17033
Early Head and Body Overgrowth in Boys and Girls with ASD: Prevalence Rate and Clinical Outcomes
Brain enlargement in infancy, recently reported to occur in association with an generalized overgrowth in physical stature, is one of the best-replicated biological findings in ASD. It is not clear whether generalized overgrowth is also present in girls, what its prevalence is, and whether it is associated with clinical outcomes in childhood.
Objectives:
To examine: somatic growth in boys and girls with ASD compared to a community sample of typically developing (TD) children; prevalence of generalized overgrowthin ASD and TD infants; and predictive association between generalized overgrowth and clinical phenotype at 4 years.
Methods:
Head circumference (HC) as an indirect measure of brain size in infancy, height, and weight measurements were collected retrospectively from 200 children (161M/39F) with ASD and 147 typically-developing (TD) controls (98M/49F) between birth and 24 months of age. Growth curves for each measure were modeled using splines. The three measures were combined using principal components analysis to obtain a generalized overgrowth component (PC1). Prevalence rates of macrocephaly were estimated by the proportion of children with HC scores 2 SD above/below the TD mean; macrosomy rates were estimated similarly using PC1 scores. Extreme generalized and HC growth rates were estimated by the proportion exceeding 2 SD above the mean in change between birth and 24 months in TD group. Social, developmental, and adaptive functioning was measured at 2 and 4 years.
Results:
Generalized overgrowth was more pronounced in boys than in girls with ASD. Extreme overgrowth from birth to 2 years was present in 16% of the ASD toddlers as compared to 3.4% in TD controls (p<.001); at 2 years. Corresponding estimates were similar when only HC growth was considered: extreme HC overgrowth was noted in 15.0% of toddlers with ASD but only 3.4% of TD controls (p < .001). At 24 month 6.5% of toddlers with ASD had macrocephaly compared with 4.1% of TD controls (p= .47). Within ASD group, larger body size at birth predicted lower verbal (p=.01), nonverbal (p=.005), and adaptive communication (p=.02) skills and higher autism severity (p=.02) at 4 years. Accelerated somatic postnatal growth contributed to poorer verbal (p=.005), nonverbal (p=.01), adaptive communication (p=.007), and repetitive behavior (p=.002) scores at 4 years after controlling for body size at birth.
Conclusions:
Co-occurrence of accelerated skeletal and HC growth in ASD suggests a common mechanism, potentially constraining the search for underlying biological factors.
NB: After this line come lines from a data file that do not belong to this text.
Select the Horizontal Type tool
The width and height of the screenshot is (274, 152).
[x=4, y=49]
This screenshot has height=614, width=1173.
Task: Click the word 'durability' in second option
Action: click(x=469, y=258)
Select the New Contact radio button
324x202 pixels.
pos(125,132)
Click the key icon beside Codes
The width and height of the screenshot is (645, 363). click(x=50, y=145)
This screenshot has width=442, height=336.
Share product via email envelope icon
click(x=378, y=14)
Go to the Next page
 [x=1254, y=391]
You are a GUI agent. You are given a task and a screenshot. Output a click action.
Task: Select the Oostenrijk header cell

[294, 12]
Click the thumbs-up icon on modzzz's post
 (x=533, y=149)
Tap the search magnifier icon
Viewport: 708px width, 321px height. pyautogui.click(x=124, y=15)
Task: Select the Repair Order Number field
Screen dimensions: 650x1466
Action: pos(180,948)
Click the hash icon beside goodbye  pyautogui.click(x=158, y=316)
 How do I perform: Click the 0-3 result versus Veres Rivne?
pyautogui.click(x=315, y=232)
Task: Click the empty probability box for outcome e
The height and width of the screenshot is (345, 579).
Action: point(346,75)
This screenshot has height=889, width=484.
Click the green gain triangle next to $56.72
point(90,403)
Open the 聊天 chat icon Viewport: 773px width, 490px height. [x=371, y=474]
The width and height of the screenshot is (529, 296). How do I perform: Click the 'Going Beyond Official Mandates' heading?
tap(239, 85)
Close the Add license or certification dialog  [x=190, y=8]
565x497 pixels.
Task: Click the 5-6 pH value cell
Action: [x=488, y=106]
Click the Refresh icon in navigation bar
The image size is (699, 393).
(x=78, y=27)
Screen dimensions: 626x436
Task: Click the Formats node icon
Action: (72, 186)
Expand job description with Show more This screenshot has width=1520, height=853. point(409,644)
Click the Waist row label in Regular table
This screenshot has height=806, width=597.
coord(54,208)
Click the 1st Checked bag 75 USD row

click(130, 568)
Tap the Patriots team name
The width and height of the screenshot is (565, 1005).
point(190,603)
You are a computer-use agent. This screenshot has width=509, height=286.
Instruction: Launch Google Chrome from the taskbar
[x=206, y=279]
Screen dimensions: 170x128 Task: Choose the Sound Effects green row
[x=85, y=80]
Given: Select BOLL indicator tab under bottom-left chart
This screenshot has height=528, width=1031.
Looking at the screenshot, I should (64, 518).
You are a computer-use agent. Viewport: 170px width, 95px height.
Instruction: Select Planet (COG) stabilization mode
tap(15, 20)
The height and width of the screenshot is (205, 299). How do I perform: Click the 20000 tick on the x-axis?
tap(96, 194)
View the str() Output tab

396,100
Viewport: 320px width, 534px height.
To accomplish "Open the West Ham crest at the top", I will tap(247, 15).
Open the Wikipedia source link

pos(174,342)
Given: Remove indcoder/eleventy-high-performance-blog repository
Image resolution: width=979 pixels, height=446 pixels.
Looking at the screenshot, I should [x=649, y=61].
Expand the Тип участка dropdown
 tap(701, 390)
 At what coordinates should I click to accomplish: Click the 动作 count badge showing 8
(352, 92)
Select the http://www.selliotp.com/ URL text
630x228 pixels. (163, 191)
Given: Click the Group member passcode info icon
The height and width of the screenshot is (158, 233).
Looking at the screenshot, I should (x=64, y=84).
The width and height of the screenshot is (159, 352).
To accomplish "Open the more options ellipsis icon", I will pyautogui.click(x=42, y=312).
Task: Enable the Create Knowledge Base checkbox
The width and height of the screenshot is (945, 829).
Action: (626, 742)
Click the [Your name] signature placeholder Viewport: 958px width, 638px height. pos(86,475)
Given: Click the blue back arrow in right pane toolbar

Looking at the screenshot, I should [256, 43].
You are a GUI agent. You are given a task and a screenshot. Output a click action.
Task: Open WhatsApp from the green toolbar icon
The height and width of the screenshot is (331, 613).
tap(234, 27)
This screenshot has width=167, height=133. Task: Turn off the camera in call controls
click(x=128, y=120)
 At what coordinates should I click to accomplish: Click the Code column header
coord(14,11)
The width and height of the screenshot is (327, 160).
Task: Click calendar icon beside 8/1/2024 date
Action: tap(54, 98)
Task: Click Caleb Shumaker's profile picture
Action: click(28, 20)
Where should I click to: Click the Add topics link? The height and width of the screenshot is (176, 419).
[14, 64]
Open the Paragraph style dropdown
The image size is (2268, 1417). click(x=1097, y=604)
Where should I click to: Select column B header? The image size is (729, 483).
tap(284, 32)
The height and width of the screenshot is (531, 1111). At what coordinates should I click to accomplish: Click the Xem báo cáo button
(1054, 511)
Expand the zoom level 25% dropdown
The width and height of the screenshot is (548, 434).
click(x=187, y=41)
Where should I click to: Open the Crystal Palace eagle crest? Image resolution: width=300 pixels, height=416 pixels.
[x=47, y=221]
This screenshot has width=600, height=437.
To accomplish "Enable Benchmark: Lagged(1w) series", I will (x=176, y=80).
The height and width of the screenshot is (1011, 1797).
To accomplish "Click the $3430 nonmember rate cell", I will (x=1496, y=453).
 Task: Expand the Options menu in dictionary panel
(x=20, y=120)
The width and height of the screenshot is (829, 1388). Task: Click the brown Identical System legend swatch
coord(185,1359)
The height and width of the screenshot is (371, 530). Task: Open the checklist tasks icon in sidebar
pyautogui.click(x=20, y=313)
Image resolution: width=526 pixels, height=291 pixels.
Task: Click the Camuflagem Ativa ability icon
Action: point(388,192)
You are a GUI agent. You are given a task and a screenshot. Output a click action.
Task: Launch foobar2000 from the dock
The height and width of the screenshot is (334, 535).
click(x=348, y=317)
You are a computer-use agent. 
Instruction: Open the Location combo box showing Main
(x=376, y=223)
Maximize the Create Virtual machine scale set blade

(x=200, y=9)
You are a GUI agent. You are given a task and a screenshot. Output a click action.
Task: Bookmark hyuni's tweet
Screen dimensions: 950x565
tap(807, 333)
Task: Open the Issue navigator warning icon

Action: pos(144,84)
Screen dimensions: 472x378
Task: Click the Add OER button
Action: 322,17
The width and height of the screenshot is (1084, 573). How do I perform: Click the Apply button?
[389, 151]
Girls are less likely to exhibit overgrowth than boys, though factors related to such dimorphism remain unknown. Although early growth abnormalities in ASD are less common than previously thought, their presence is predictive of clinical outcome at 4 years. Future studies will elucidate pre- and postnatal factors affecting growth in ASD and determine whether the generalized overgrowth endophenotype plays a role in etiology of the disorder and reveals novel treatment targets.